**TASK TO COMPLETE:**
Rename "Screen dimensions" to "Display size" everywhere it occurs in the listing below, and return the full listing with every other part left as it is.

[Raw records]
>> Start
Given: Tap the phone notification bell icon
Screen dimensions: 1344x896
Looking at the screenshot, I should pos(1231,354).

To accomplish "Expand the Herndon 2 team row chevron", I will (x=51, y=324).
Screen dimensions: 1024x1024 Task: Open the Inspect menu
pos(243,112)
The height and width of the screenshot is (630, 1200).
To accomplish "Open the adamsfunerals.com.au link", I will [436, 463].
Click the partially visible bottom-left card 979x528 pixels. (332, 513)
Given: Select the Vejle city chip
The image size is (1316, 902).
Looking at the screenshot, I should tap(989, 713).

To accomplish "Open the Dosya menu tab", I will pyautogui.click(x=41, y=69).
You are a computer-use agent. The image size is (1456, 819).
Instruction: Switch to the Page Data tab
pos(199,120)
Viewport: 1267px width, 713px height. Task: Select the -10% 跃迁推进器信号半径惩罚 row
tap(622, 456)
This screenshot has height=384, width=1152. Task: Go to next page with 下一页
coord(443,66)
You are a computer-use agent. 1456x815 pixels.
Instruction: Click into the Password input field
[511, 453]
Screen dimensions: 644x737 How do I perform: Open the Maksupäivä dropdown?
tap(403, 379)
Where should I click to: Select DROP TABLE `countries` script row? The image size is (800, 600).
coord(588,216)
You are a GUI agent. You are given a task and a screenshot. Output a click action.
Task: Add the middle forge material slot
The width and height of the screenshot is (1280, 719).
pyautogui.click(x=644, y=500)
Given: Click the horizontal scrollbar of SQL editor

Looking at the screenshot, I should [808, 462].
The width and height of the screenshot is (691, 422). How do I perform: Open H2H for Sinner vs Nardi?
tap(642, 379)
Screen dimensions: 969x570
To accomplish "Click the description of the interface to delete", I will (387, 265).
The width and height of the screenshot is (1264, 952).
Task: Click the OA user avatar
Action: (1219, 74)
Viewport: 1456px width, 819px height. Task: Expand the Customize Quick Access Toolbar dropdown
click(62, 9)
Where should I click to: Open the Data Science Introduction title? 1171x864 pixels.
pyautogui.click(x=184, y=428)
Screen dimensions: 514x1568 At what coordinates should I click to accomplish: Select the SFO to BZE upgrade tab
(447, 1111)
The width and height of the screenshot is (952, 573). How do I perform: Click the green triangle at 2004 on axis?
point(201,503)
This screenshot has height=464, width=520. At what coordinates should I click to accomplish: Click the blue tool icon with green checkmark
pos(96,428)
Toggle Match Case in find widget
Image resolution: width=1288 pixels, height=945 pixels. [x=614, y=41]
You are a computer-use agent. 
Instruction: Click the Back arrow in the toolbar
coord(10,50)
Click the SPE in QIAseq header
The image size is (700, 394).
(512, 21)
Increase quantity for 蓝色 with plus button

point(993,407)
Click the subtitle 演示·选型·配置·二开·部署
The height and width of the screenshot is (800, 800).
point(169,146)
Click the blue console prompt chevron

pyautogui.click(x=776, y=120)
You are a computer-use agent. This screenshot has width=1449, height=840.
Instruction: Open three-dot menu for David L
>> End
**EXERCISE ANSWER:**
Given: Tap the phone notification bell icon
Display size: 1344x896
Looking at the screenshot, I should pos(1231,354).

To accomplish "Expand the Herndon 2 team row chevron", I will (x=51, y=324).
Display size: 1024x1024 Task: Open the Inspect menu
pos(243,112)
The height and width of the screenshot is (630, 1200).
To accomplish "Open the adamsfunerals.com.au link", I will [436, 463].
Click the partially visible bottom-left card 979x528 pixels. (332, 513)
Given: Select the Vejle city chip
The image size is (1316, 902).
Looking at the screenshot, I should tap(989, 713).

To accomplish "Open the Dosya menu tab", I will pyautogui.click(x=41, y=69).
You are a computer-use agent. The image size is (1456, 819).
Instruction: Switch to the Page Data tab
pos(199,120)
Viewport: 1267px width, 713px height. Task: Select the -10% 跃迁推进器信号半径惩罚 row
tap(622, 456)
This screenshot has height=384, width=1152. Task: Go to next page with 下一页
coord(443,66)
You are a computer-use agent. 1456x815 pixels.
Instruction: Click into the Password input field
[511, 453]
Display size: 644x737 How do I perform: Open the Maksupäivä dropdown?
tap(403, 379)
Where should I click to: Select DROP TABLE `countries` script row? The image size is (800, 600).
coord(588,216)
You are a GUI agent. You are given a task and a screenshot. Output a click action.
Task: Add the middle forge material slot
The width and height of the screenshot is (1280, 719).
pyautogui.click(x=644, y=500)
Given: Click the horizontal scrollbar of SQL editor

Looking at the screenshot, I should [808, 462].
The width and height of the screenshot is (691, 422). How do I perform: Open H2H for Sinner vs Nardi?
tap(642, 379)
Display size: 969x570
To accomplish "Click the description of the interface to delete", I will (387, 265).
The width and height of the screenshot is (1264, 952).
Task: Click the OA user avatar
Action: (1219, 74)
Viewport: 1456px width, 819px height. Task: Expand the Customize Quick Access Toolbar dropdown
click(62, 9)
Where should I click to: Open the Data Science Introduction title? 1171x864 pixels.
pyautogui.click(x=184, y=428)
Display size: 514x1568 At what coordinates should I click to accomplish: Select the SFO to BZE upgrade tab
(447, 1111)
The width and height of the screenshot is (952, 573). How do I perform: Click the green triangle at 2004 on axis?
point(201,503)
This screenshot has height=464, width=520. At what coordinates should I click to accomplish: Click the blue tool icon with green checkmark
pos(96,428)
Toggle Match Case in find widget
Image resolution: width=1288 pixels, height=945 pixels. [x=614, y=41]
You are a computer-use agent. 
Instruction: Click the Back arrow in the toolbar
coord(10,50)
Click the SPE in QIAseq header
The image size is (700, 394).
(512, 21)
Increase quantity for 蓝色 with plus button

point(993,407)
Click the subtitle 演示·选型·配置·二开·部署
The height and width of the screenshot is (800, 800).
point(169,146)
Click the blue console prompt chevron

pyautogui.click(x=776, y=120)
You are a computer-use agent. This screenshot has width=1449, height=840.
Instruction: Open three-dot menu for David L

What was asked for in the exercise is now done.